# Setup

In [1]:
from snowflake.snowpark import Session
import modin.pandas as pd
import snowflake.snowpark.modin.plugin
import numpy as np

session = Session.builder.getOrCreate()

# Visualizing and Predicting House Price with plotly and scikit-learn

In [2]:
np.random.seed(42)

data = {
    'square_feet': np.random.randint(500, 1000, size=100),
    'num_rooms': np.random.randint(2, 5, size=100),
    'price': np.random.randint(100000, 500000, size=100)
}

df = pd.DataFrame(data)


In [3]:
import plotly.express as px
fig = px.scatter(df, x='square_feet', y='price', color='num_rooms', 
                 size='num_rooms', title="House Price vs Square Feet",
                 labels={'square_feet': 'Square Footage', 'price': 'Price ($)', 'num_rooms': 'Number of Rooms'})
fig.show()

In [4]:
from sklearn.model_selection import train_test_split

In [5]:
X = df[['square_feet', 'num_rooms']]
y = df['price']

X_train, X_test, y_train, y_test = train_test_split(X, y, test_size=0.2, random_state=42)

In [6]:
from sklearn.linear_model import LinearRegression

model = LinearRegression()
model.fit(X_train, y_train)

In [7]:
from sklearn.metrics import mean_squared_error

y_pred = model.predict(X_test)

mse = mean_squared_error(y_test, y_pred)
rmse = np.sqrt(mse)

print(f"Root Mean Squared Error (RMSE): {rmse:.2f}")

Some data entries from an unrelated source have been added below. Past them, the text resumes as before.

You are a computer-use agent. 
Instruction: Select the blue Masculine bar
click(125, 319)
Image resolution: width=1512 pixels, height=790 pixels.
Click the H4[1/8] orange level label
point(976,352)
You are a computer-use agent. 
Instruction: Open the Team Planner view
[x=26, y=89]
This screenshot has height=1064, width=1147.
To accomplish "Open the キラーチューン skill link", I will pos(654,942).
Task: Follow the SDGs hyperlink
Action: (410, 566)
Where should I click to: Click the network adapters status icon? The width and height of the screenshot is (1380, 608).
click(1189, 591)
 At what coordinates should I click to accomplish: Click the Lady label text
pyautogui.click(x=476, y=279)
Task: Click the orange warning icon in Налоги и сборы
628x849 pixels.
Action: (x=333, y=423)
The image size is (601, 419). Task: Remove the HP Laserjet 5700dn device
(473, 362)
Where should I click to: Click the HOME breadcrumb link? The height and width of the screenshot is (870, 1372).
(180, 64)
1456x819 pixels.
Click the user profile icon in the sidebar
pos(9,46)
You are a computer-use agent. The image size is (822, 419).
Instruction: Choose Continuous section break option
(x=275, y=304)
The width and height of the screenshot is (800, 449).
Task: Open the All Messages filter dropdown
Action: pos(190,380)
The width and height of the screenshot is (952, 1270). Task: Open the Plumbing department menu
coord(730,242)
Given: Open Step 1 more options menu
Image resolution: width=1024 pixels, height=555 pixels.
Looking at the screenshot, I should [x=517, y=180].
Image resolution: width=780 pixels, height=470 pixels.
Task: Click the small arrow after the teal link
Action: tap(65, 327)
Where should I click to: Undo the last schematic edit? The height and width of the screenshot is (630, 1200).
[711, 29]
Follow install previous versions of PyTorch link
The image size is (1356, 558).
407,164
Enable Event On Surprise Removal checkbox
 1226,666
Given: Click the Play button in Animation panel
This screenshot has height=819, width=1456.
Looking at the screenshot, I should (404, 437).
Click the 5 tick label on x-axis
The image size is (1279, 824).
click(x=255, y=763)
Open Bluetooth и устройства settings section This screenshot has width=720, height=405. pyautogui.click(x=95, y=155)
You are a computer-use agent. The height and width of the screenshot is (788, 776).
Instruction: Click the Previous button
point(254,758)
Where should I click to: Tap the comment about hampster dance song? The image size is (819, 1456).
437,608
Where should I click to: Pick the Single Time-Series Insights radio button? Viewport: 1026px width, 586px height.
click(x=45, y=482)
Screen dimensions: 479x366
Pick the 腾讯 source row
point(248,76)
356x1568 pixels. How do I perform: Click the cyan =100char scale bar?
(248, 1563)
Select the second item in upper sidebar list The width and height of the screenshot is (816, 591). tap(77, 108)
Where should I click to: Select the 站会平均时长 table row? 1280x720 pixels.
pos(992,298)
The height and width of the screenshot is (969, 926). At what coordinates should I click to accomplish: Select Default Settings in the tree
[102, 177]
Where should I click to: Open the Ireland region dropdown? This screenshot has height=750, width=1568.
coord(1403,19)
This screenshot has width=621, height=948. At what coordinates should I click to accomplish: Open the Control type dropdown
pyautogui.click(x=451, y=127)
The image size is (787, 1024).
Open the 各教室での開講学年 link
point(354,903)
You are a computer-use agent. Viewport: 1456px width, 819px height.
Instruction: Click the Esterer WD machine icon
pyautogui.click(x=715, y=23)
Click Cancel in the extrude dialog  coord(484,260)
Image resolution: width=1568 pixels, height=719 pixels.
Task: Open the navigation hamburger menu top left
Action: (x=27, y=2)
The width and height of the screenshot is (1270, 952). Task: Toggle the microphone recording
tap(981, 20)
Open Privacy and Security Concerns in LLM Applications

Root Mean Squared Error (RMSE): 114876.69


In [8]:
results_df = pd.DataFrame({
    'True Price': y_test,
    'Predicted Price': y_pred
})

fig2 = px.scatter(results_df, x='True Price', y='Predicted Price', 
                  title="True Price vs Predicted Price", 
                  labels={'True Price': 'True Price ($)', 'Predicted Price': 'Predicted Price ($)'},
                 )

fig2.add_shape(
    type='line',
    x0=results_df['True Price'].min(), x1=results_df['True Price'].max(),
    y0=results_df['True Price'].min(), y1=results_df['True Price'].max(),
    line=dict(color='Red', dash='dash')
)

fig2.show()

The current operation leads to materialization and can be slow if the data is large!